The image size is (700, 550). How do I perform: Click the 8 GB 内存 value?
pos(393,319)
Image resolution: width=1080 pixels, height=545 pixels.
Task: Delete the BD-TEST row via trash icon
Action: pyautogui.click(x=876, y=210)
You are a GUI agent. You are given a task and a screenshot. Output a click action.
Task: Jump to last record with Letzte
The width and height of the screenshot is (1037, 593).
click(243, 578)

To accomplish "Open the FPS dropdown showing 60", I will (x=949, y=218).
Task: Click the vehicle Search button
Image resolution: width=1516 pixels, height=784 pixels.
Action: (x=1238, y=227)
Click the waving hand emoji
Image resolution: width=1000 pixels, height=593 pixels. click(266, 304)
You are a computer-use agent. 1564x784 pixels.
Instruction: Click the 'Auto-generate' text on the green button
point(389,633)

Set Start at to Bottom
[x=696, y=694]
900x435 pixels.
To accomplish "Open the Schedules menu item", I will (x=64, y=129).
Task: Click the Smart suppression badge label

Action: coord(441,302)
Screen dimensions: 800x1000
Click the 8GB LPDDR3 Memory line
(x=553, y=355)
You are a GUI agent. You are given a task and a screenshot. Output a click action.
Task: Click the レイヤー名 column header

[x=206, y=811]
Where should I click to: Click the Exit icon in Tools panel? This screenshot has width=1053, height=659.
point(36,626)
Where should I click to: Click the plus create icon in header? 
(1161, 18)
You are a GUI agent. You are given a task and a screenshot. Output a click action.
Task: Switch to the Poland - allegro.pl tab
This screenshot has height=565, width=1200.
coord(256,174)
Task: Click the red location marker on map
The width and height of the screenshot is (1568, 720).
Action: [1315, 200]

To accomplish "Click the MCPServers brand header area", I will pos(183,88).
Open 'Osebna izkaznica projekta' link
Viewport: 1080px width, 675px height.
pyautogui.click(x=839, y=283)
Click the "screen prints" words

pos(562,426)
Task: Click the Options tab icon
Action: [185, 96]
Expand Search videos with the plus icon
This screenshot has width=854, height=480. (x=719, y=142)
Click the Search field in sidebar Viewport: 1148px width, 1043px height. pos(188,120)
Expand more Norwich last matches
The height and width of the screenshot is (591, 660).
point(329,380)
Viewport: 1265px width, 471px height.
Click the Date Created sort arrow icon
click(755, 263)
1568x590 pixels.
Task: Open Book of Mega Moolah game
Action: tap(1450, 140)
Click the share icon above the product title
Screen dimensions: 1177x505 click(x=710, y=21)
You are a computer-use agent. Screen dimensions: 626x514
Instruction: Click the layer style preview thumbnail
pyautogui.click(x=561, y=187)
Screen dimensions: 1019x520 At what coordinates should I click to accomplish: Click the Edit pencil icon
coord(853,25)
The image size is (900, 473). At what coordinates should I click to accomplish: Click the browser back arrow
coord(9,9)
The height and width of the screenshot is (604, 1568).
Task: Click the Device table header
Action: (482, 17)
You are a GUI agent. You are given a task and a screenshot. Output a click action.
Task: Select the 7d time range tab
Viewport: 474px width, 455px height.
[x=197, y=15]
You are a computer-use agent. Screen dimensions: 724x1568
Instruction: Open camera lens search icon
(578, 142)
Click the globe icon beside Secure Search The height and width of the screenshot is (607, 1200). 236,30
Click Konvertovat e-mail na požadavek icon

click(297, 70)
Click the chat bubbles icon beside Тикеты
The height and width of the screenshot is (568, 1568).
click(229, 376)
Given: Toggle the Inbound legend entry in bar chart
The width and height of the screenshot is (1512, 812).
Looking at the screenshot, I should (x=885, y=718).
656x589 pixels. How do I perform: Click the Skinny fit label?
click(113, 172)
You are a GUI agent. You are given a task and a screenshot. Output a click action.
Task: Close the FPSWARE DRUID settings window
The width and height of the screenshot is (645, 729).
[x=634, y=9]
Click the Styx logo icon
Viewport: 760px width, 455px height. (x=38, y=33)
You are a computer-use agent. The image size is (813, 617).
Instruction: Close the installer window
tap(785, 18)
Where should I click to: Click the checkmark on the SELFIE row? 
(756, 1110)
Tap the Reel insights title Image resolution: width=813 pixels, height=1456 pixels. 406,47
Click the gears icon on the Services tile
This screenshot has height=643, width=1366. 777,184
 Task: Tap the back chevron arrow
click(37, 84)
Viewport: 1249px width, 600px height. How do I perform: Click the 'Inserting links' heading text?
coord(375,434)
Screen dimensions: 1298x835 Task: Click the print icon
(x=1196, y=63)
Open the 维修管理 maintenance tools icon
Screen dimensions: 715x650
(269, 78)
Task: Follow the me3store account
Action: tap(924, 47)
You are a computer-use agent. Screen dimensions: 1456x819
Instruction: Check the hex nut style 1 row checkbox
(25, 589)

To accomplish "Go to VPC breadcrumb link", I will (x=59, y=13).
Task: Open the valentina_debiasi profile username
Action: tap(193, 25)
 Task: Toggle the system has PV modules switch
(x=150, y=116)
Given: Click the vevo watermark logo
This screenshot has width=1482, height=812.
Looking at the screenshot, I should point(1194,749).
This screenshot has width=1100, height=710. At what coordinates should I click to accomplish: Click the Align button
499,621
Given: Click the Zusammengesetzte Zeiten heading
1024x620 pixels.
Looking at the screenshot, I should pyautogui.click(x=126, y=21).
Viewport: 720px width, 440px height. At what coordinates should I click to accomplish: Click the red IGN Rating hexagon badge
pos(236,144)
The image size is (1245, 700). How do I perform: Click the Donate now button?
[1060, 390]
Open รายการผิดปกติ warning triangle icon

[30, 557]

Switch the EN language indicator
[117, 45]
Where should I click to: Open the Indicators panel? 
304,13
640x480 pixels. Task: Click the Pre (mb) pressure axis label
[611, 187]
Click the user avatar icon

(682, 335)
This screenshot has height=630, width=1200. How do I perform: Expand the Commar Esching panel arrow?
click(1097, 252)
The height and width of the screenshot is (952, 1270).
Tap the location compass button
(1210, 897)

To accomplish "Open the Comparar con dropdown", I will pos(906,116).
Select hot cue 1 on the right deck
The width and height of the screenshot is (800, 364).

* **Problem requirements**: The entries shown above should be copied out word for word.

* **Solution for this task**:
The image size is (700, 550). How do I perform: Click the 8 GB 内存 value?
pos(393,319)
Image resolution: width=1080 pixels, height=545 pixels.
Task: Delete the BD-TEST row via trash icon
Action: pyautogui.click(x=876, y=210)
You are a GUI agent. You are given a task and a screenshot. Output a click action.
Task: Jump to last record with Letzte
The width and height of the screenshot is (1037, 593).
click(243, 578)

To accomplish "Open the FPS dropdown showing 60", I will (x=949, y=218).
Task: Click the vehicle Search button
Image resolution: width=1516 pixels, height=784 pixels.
Action: (x=1238, y=227)
Click the waving hand emoji
Image resolution: width=1000 pixels, height=593 pixels. click(266, 304)
You are a computer-use agent. 1564x784 pixels.
Instruction: Click the 'Auto-generate' text on the green button
point(389,633)

Set Start at to Bottom
[x=696, y=694]
900x435 pixels.
To accomplish "Open the Schedules menu item", I will (x=64, y=129).
Task: Click the Smart suppression badge label

Action: coord(441,302)
Screen dimensions: 800x1000
Click the 8GB LPDDR3 Memory line
(x=553, y=355)
You are a GUI agent. You are given a task and a screenshot. Output a click action.
Task: Click the レイヤー名 column header

[x=206, y=811]
Where should I click to: Click the Exit icon in Tools panel? This screenshot has width=1053, height=659.
point(36,626)
Where should I click to: Click the plus create icon in header? 
(1161, 18)
You are a GUI agent. You are given a task and a screenshot. Output a click action.
Task: Switch to the Poland - allegro.pl tab
This screenshot has height=565, width=1200.
coord(256,174)
Task: Click the red location marker on map
The width and height of the screenshot is (1568, 720).
Action: [1315, 200]

To accomplish "Click the MCPServers brand header area", I will pos(183,88).
Open 'Osebna izkaznica projekta' link
Viewport: 1080px width, 675px height.
pyautogui.click(x=839, y=283)
Click the "screen prints" words

pos(562,426)
Task: Click the Options tab icon
Action: [185, 96]
Expand Search videos with the plus icon
This screenshot has width=854, height=480. (x=719, y=142)
Click the Search field in sidebar Viewport: 1148px width, 1043px height. pos(188,120)
Expand more Norwich last matches
The height and width of the screenshot is (591, 660).
point(329,380)
Viewport: 1265px width, 471px height.
Click the Date Created sort arrow icon
click(755, 263)
1568x590 pixels.
Task: Open Book of Mega Moolah game
Action: tap(1450, 140)
Click the share icon above the product title
Screen dimensions: 1177x505 click(x=710, y=21)
You are a computer-use agent. Screen dimensions: 626x514
Instruction: Click the layer style preview thumbnail
pyautogui.click(x=561, y=187)
Screen dimensions: 1019x520 At what coordinates should I click to accomplish: Click the Edit pencil icon
coord(853,25)
The image size is (900, 473). At what coordinates should I click to accomplish: Click the browser back arrow
coord(9,9)
The height and width of the screenshot is (604, 1568).
Task: Click the Device table header
Action: (482, 17)
You are a GUI agent. You are given a task and a screenshot. Output a click action.
Task: Select the 7d time range tab
Viewport: 474px width, 455px height.
[x=197, y=15]
You are a computer-use agent. Screen dimensions: 724x1568
Instruction: Open camera lens search icon
(578, 142)
Click the globe icon beside Secure Search The height and width of the screenshot is (607, 1200). 236,30
Click Konvertovat e-mail na požadavek icon

click(297, 70)
Click the chat bubbles icon beside Тикеты
The height and width of the screenshot is (568, 1568).
click(229, 376)
Given: Toggle the Inbound legend entry in bar chart
The width and height of the screenshot is (1512, 812).
Looking at the screenshot, I should (x=885, y=718).
656x589 pixels. How do I perform: Click the Skinny fit label?
click(113, 172)
You are a GUI agent. You are given a task and a screenshot. Output a click action.
Task: Close the FPSWARE DRUID settings window
The width and height of the screenshot is (645, 729).
[x=634, y=9]
Click the Styx logo icon
Viewport: 760px width, 455px height. (x=38, y=33)
You are a computer-use agent. The image size is (813, 617).
Instruction: Close the installer window
tap(785, 18)
Where should I click to: Click the checkmark on the SELFIE row? 
(756, 1110)
Tap the Reel insights title Image resolution: width=813 pixels, height=1456 pixels. 406,47
Click the gears icon on the Services tile
This screenshot has height=643, width=1366. 777,184
 Task: Tap the back chevron arrow
click(37, 84)
Viewport: 1249px width, 600px height. How do I perform: Click the 'Inserting links' heading text?
coord(375,434)
Screen dimensions: 1298x835 Task: Click the print icon
(x=1196, y=63)
Open the 维修管理 maintenance tools icon
Screen dimensions: 715x650
(269, 78)
Task: Follow the me3store account
Action: tap(924, 47)
You are a computer-use agent. Screen dimensions: 1456x819
Instruction: Check the hex nut style 1 row checkbox
(25, 589)

To accomplish "Go to VPC breadcrumb link", I will (x=59, y=13).
Task: Open the valentina_debiasi profile username
Action: tap(193, 25)
 Task: Toggle the system has PV modules switch
(x=150, y=116)
Given: Click the vevo watermark logo
This screenshot has width=1482, height=812.
Looking at the screenshot, I should point(1194,749).
This screenshot has width=1100, height=710. At what coordinates should I click to accomplish: Click the Align button
499,621
Given: Click the Zusammengesetzte Zeiten heading
1024x620 pixels.
Looking at the screenshot, I should pyautogui.click(x=126, y=21).
Viewport: 720px width, 440px height. At what coordinates should I click to accomplish: Click the red IGN Rating hexagon badge
pos(236,144)
The image size is (1245, 700). How do I perform: Click the Donate now button?
[1060, 390]
Open รายการผิดปกติ warning triangle icon

[30, 557]

Switch the EN language indicator
[117, 45]
Where should I click to: Open the Indicators panel? 
304,13
640x480 pixels. Task: Click the Pre (mb) pressure axis label
[611, 187]
Click the user avatar icon

(682, 335)
This screenshot has height=630, width=1200. How do I perform: Expand the Commar Esching panel arrow?
click(1097, 252)
The height and width of the screenshot is (952, 1270).
Tap the location compass button
(1210, 897)

To accomplish "Open the Comparar con dropdown", I will pos(906,116).
Select hot cue 1 on the right deck
The width and height of the screenshot is (800, 364).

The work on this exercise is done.